Up to and including the line with "Task: Open Use Implicit Inband Info dropdown", write out the listing from its first line, minus the pictures.

##########

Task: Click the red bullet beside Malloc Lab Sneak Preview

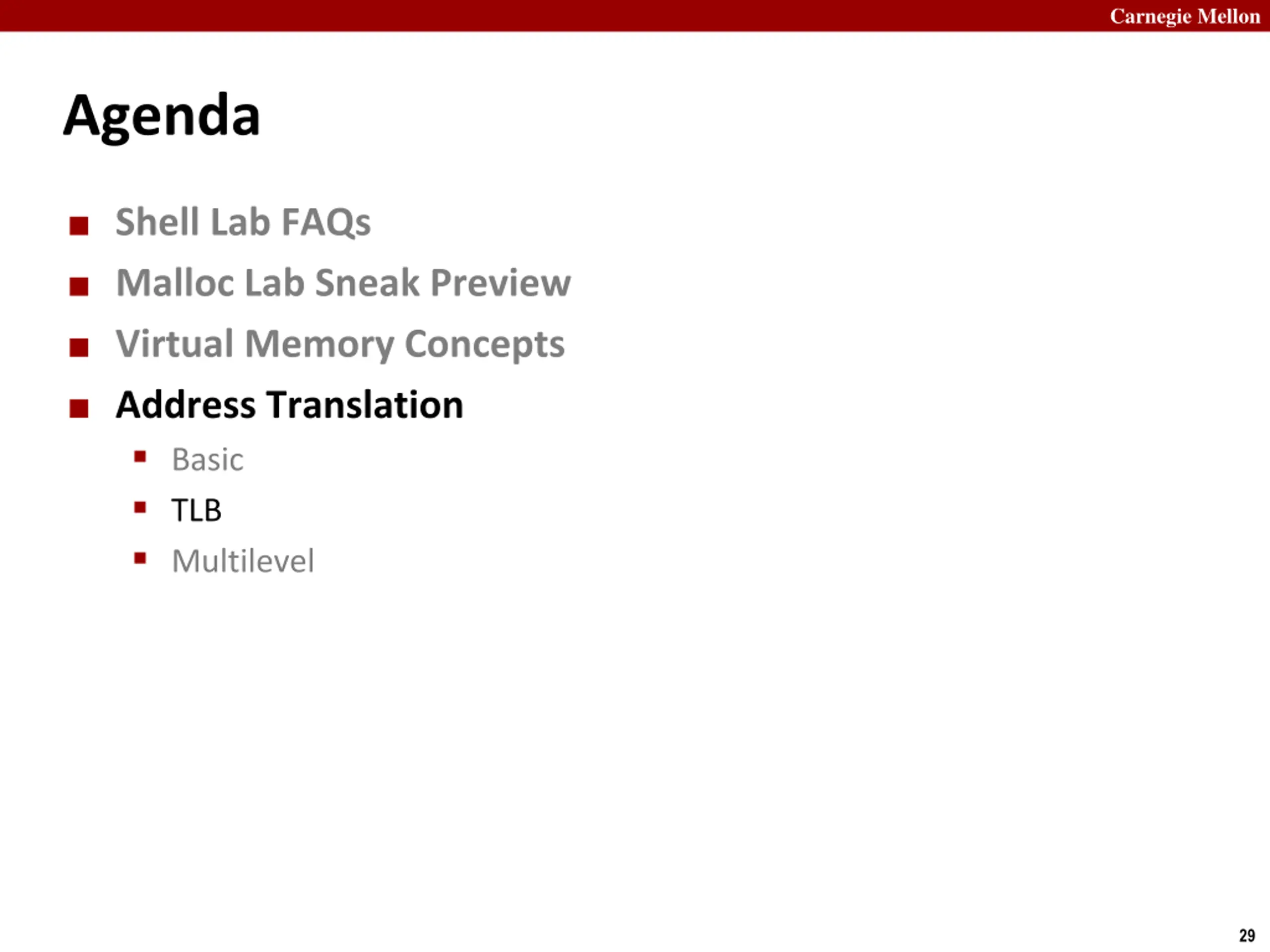Action: pos(79,287)
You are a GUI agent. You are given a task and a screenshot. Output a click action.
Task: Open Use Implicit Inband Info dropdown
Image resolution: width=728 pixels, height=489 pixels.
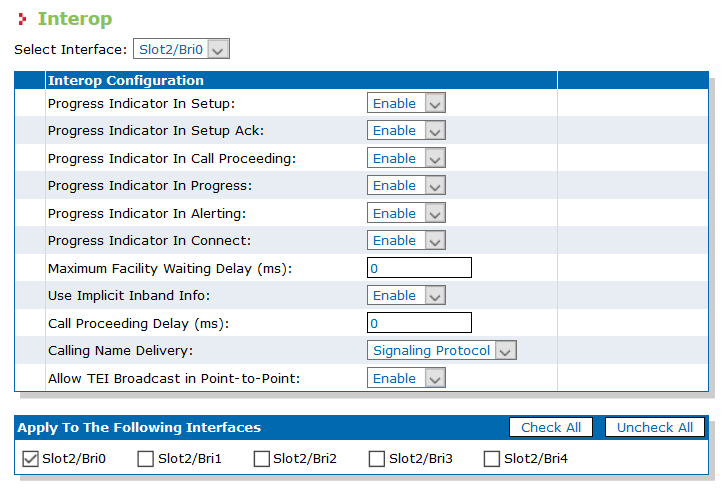406,295
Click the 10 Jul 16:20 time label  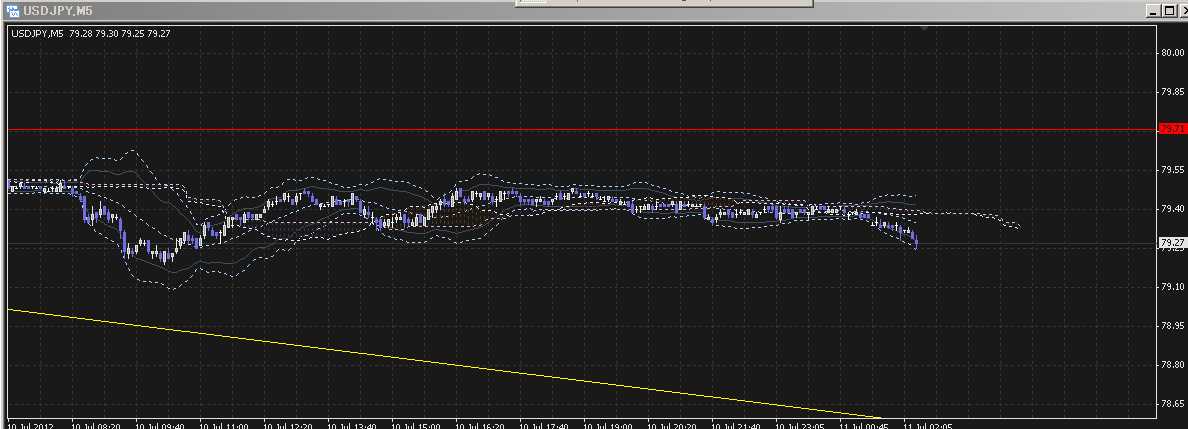(480, 424)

##########

> **Output of the task**
Task: Click the red bullet beside Malloc Lab Sneak Preview

Action: pos(79,287)
You are a GUI agent. You are given a task and a screenshot. Output a click action.
Task: Open Use Implicit Inband Info dropdown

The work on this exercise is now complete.